[[ DATA IN THIS EXERCISE, beginning ]]
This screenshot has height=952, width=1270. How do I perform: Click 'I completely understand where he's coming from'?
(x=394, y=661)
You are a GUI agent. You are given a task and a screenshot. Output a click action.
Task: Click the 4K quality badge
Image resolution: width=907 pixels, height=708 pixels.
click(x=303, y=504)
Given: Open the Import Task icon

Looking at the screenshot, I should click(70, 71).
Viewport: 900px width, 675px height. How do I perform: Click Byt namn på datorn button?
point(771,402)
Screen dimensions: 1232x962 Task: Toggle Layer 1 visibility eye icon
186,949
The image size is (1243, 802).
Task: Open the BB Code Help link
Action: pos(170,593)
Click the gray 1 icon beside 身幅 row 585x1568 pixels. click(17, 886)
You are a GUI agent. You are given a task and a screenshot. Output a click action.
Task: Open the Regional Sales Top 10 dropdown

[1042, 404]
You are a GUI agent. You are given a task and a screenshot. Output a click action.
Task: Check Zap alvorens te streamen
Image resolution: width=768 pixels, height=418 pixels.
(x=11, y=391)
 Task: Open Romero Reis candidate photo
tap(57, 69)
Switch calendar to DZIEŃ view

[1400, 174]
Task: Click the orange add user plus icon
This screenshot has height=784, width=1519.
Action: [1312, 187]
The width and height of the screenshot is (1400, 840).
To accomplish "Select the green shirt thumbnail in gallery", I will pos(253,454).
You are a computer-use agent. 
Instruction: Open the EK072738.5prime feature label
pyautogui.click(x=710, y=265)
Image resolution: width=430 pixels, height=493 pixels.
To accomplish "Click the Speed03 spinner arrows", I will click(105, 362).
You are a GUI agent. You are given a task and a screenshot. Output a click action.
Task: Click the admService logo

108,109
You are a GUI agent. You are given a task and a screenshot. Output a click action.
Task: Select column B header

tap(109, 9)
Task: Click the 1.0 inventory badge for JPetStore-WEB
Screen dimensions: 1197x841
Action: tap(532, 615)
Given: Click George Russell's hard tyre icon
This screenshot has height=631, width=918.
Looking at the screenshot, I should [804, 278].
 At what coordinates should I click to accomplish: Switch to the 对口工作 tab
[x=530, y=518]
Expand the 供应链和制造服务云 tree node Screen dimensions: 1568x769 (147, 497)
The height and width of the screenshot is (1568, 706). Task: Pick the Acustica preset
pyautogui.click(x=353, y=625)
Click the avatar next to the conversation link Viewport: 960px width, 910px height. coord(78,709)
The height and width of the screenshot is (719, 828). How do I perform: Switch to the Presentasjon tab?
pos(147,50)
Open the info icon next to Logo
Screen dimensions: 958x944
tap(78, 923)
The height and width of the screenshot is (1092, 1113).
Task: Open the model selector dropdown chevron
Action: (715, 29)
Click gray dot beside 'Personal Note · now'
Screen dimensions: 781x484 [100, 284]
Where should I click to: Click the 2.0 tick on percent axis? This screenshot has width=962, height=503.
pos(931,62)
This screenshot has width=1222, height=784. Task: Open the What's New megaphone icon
[[ DATA IN THIS EXERCISE, end ]]
ABOUT THIS TASK>
Across the entries, how many lines contain the word "will"? State that number and nothing else.

OUTPUT OF THE TASK>
2